Exercise requirements: Only the lines from the one holding "Click the Vientiane capital marker" through the end of the records below are to be reproduced exactly, and pictures are to be omitted.

[Stored entries]
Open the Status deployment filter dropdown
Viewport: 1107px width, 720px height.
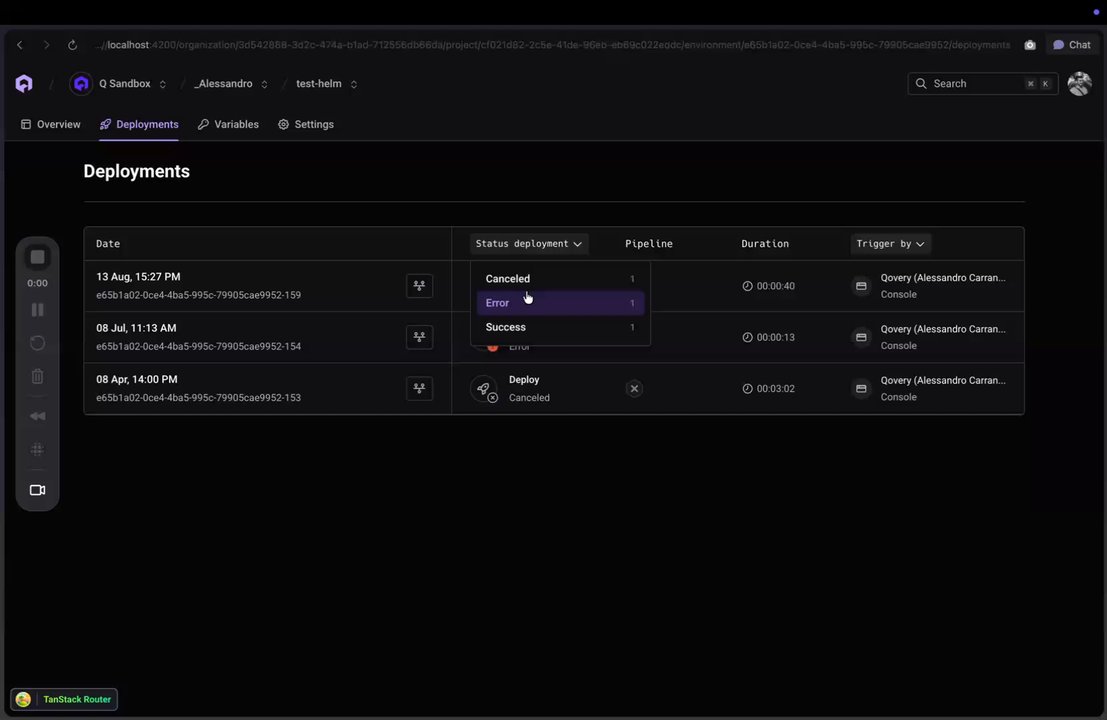pyautogui.click(x=529, y=244)
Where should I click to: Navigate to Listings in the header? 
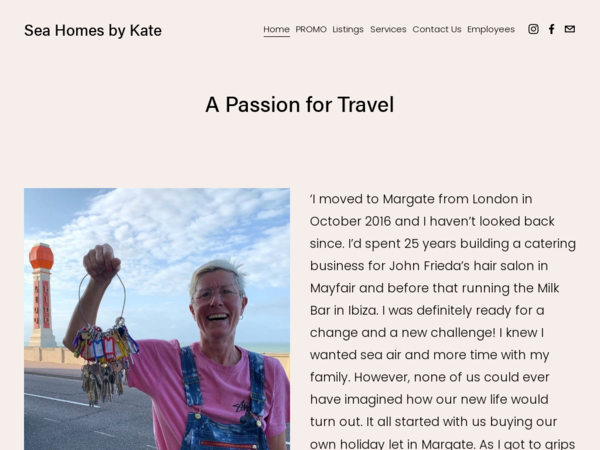348,29
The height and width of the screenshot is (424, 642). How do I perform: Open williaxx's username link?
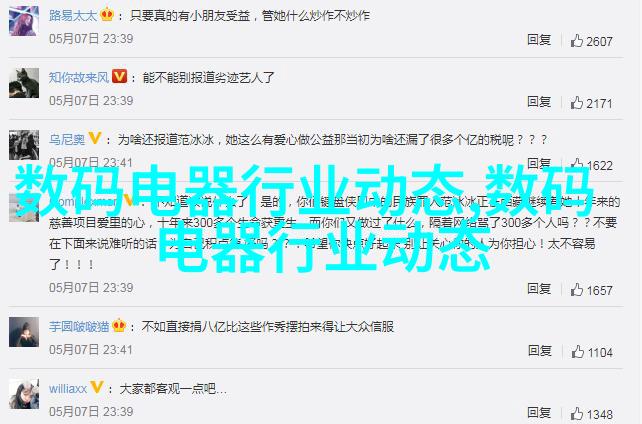pyautogui.click(x=68, y=388)
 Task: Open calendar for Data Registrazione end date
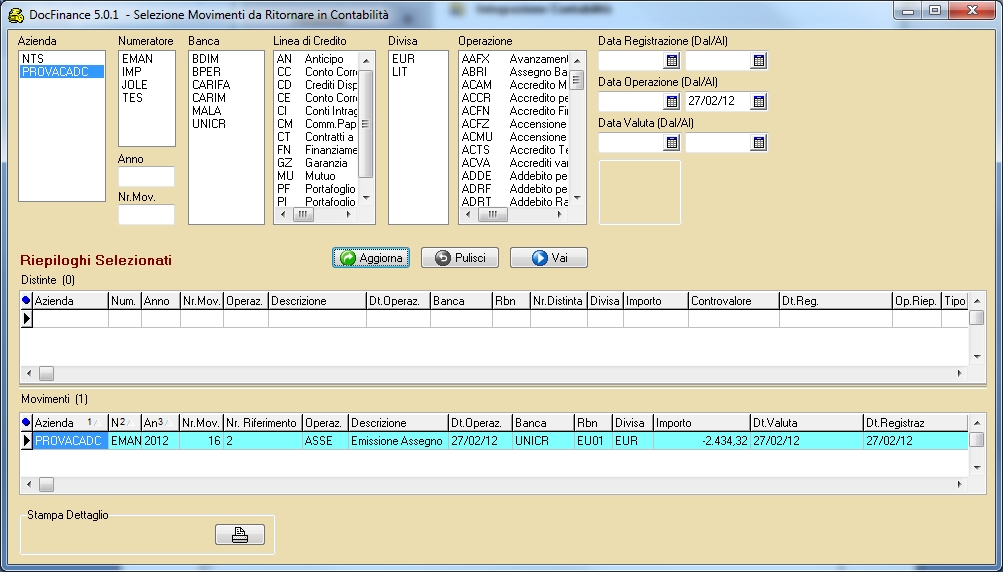pyautogui.click(x=758, y=61)
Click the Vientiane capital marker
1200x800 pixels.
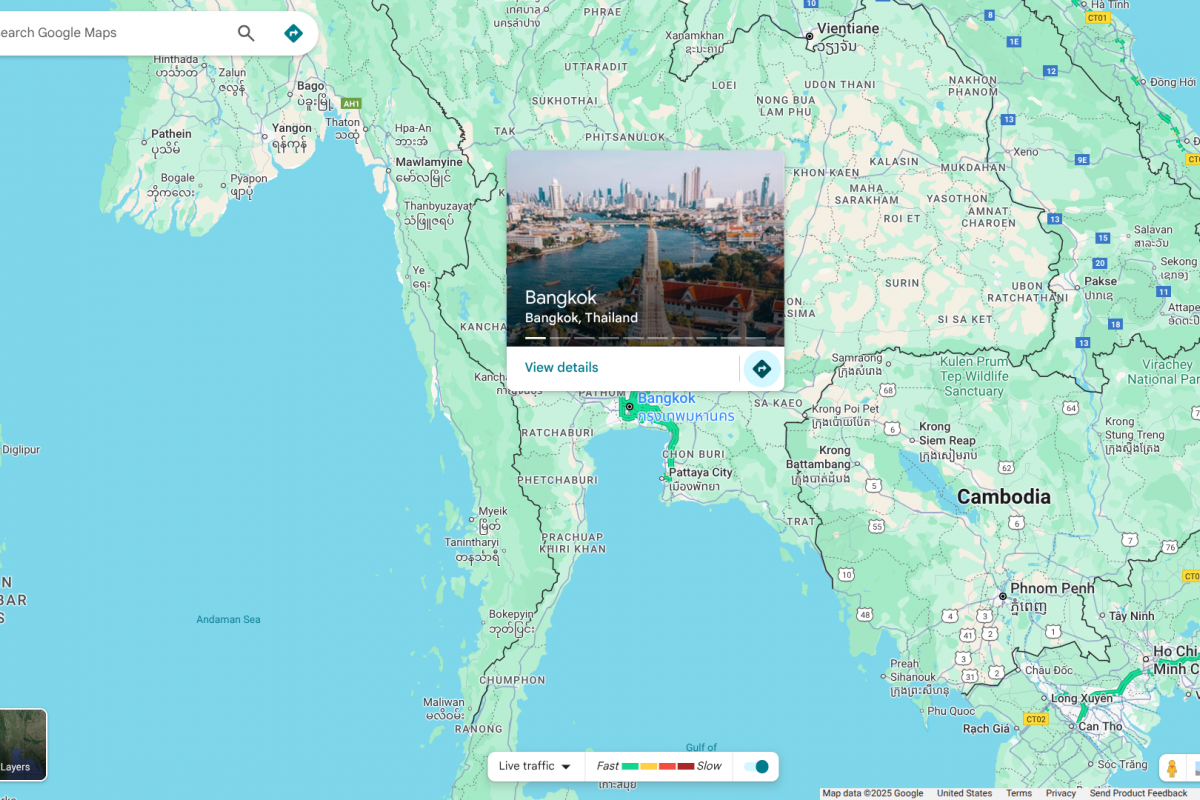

Response area:
Click the Vientiane capital marker
1200x800 pixels.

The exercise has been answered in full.